Industry 4.0 impact on plastic molding plants
The current global situation is generating great awareness about the number of robots and level of automation in many manufacturing companies around the world.
Robotics and automation are playing a fundamental role, as they allow for requisite spacing and reduce the crowds on the manufacturing floor. As the manufacturers struggle to continue producing everything they need, robotics and automation play a critical role in ensuring that companies continue to function.
Plastic injection processes have been being integrated into computerized systems for a long time. In 1986, Arburg presented a completely automated production system that connected a series of machines with each other using a central computer. This system reduced the setup time almost to zero. At the time, this system was named Computer Integrated Manufacturing (CIM), today it is known as Industry 4.0.
The basis of the concept:
1. Information transparency
The ability of information systems to create a virtual copy of the physical world by enriching digital plant models with sensor data. This requires the aggregation of sensors to capture the raw data.
The ability of machines, devices, sensors and people to connect and communicate with each other through the IoT and the internet of people, also known as IoP.
3. Technical assistance
First, the ability of care systems to support humans by aggregating and displaying information in an understandable way to assist in making informed decisions and solving urgent problems at short notice. Second, the ability of cyber-physical systems to physically support human beings by carrying out a series of tasks that are unpleasant, too exhausting, or unsafe for their human collaborators.
4. Decentralized decisions
The ability of cyber-physical systems to make decisions independently and carry out their tasks in the most autonomous way possible. These tasks would be delegated to a higher level only in exceptional cases.

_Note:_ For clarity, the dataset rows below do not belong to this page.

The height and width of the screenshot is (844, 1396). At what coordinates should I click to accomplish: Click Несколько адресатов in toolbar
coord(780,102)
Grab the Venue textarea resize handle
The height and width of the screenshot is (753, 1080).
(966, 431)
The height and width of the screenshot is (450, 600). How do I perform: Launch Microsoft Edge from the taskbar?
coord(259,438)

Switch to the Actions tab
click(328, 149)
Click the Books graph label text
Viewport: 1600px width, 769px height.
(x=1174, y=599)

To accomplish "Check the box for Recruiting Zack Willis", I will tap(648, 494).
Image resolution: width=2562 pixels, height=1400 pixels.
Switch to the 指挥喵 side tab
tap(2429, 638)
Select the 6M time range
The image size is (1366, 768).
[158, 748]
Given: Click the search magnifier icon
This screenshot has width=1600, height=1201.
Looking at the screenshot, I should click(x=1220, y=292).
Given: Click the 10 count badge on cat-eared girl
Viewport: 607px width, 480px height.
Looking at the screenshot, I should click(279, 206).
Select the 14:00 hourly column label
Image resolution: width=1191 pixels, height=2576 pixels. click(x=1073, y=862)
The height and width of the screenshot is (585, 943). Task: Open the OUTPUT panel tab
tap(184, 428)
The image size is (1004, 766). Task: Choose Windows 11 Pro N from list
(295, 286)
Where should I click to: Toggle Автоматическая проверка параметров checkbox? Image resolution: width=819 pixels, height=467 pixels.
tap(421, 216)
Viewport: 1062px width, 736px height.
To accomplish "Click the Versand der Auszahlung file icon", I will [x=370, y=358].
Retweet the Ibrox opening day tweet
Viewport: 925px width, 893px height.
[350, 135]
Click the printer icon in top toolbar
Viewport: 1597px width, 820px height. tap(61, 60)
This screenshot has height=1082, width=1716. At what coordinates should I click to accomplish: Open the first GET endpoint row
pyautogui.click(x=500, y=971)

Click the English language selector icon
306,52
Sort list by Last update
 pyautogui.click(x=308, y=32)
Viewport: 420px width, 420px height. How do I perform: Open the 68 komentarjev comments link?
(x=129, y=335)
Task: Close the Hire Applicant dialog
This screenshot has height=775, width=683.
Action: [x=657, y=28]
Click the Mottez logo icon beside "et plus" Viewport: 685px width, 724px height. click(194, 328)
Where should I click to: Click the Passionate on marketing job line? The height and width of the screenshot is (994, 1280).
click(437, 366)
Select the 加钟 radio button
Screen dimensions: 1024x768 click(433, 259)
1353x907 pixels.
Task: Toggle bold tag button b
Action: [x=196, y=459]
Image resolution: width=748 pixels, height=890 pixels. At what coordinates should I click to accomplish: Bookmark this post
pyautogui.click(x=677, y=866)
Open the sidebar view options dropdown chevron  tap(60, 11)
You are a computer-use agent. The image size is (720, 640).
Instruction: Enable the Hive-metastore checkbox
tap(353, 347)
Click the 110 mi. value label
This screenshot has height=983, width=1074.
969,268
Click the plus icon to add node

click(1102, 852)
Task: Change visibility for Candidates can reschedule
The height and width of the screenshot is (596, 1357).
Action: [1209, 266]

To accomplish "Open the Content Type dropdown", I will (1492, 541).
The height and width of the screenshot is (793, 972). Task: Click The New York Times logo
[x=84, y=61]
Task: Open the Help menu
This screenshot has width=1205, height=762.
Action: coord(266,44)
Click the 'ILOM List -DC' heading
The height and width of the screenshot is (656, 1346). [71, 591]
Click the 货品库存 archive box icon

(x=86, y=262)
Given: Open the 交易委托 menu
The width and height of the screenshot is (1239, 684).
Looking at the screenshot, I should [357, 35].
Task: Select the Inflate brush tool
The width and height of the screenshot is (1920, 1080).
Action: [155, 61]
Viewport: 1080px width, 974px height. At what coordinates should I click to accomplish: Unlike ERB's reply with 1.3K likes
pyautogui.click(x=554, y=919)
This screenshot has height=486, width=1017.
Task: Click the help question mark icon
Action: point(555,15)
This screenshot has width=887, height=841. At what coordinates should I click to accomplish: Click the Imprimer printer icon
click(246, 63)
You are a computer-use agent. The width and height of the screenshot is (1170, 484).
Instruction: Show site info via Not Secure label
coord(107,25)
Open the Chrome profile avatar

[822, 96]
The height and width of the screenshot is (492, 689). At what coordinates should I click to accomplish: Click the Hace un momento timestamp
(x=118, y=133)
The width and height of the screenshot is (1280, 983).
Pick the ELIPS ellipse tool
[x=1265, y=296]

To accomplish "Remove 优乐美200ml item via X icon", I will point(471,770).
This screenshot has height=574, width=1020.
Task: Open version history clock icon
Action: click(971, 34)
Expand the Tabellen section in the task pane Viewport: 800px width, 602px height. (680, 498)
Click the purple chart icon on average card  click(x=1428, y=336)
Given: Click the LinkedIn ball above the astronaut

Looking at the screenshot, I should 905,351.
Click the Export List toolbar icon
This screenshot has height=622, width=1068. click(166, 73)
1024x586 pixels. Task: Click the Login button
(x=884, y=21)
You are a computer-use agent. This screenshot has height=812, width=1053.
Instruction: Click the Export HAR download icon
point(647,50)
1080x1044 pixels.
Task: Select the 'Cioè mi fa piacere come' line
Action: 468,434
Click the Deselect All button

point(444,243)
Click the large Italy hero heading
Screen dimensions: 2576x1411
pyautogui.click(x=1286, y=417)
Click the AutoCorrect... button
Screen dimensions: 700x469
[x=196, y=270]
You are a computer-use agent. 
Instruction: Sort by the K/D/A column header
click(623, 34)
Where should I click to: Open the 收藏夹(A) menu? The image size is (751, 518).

Nowadays, the most common objective of a plastic injection plant is to cut back costs by producing at the minimum required quality standard. To complete this objective, companies review the current operating levels, trying to find possible sources of problems or bottlenecks that they can focus on to improve the process. Once a part of the process has been improved, a subsequent problem or bottleneck is identified and an effort is made to improve that part of the process; of the goal is to optimize the operation in general to achieve high efficiency levels.
Molding companies that are incorporating the concept of Industry 4.0 into their processes also follow these essential practices. They need to adjust the production process intuitively and without the need for advanced knowledge. The main objective is that the machines used can easily incorporate peripherals and analyze and control the process parameters, while at the same time centralize all data management and provide remote support and assistance functions for operators.
The adoption and implementation of automated and digitized systems typical of Industry 4.0 are generating great benefits for the whole plastics industry, not only improving the efficiency of processes, but also facilitating market entry for small manufacturers due to the ease of access to technologies that were previously only accessible to large companies.
Robotics, process virtualization, additive manufacturing and real-time data management are just a few of the benefits that plastics manufacturers are taking advantage of to enhance their competitive position. CFOs, however, demand a solid foundation to make sure the return on investment justifies the transition to Industry 4.0.
As far as this transformation and adaptation are concerned, in line with an initial study carried out by Siemens, the application of Industry 4.0 technologies would bring significant cost reductions to the plastics sector industries in several countries.
Digitization brings great advantages to the industry, including the reduction of manual interaction. Currently, there are many processes within the industry where the systems even require the data to be entered manually.
The MES/MOM systems are a part of another of the key aspects within the fourth industrial revolution with the most profound operational impact; also referred to as industry 4.0 platforms, they combine data from different systems and provide analyses with different parameters regarding production and maintenance, as well as set stable quality criteria or monitor inventory and stocks in real-time.
The key to efficient regulation and control of machines, automation, and therefore the entire manufacturing process from an Industry 4.0 perspective is the interconnection of IT networks with a high-performance MES system that is directly linked to the company network. This permits molders to gather, process, analyze, and archive all relevant data such as work orders, machine setup, process and quality.
The eventual integration of information technology into “smart” machines could change the processing of plastics to the equivalent extent that the smartphone has changed our lifestyle in recent years. However, unlike a smartphone, Industry 4.0 isn’t a “buy and use” product.
Plastics processors do not have to set up a fully connected “smart factory” overnight to implement Industry 4.0 in their company. Instead, they will evaluate the individual concepts and technologies behind the concept, develop a technique that is tailored to the company’s unique competencies, operations and process requirements, then gradually implement it.
In a few years, the digital factory will control and optimize itself. In other words, production data won’t be centralized but will be displayed and evaluated in a decentralized and mobile way via tablets, smartphones, or any other smart devices. Humans will monitor processes and sequences and intervene only when necessary. “Mass customization” (individualization of high-volume parts) will become relatively simple and profitable. This might require a high degree of automation and an in-depth network of order, machine, mold and logistics information. Machines and individual systems must be coordinated with standardized data protocols and interfaces before all of this can be possible.
We don’t really know yet what Industry 4.0 will eventually become. In this article, we’ve examined a number of the applications that already exist and that we think are going to be possible as these technologies are refined and implemented. However, it’ll be up to plastics processors to determine what Industry 4.0 will really turn out to be.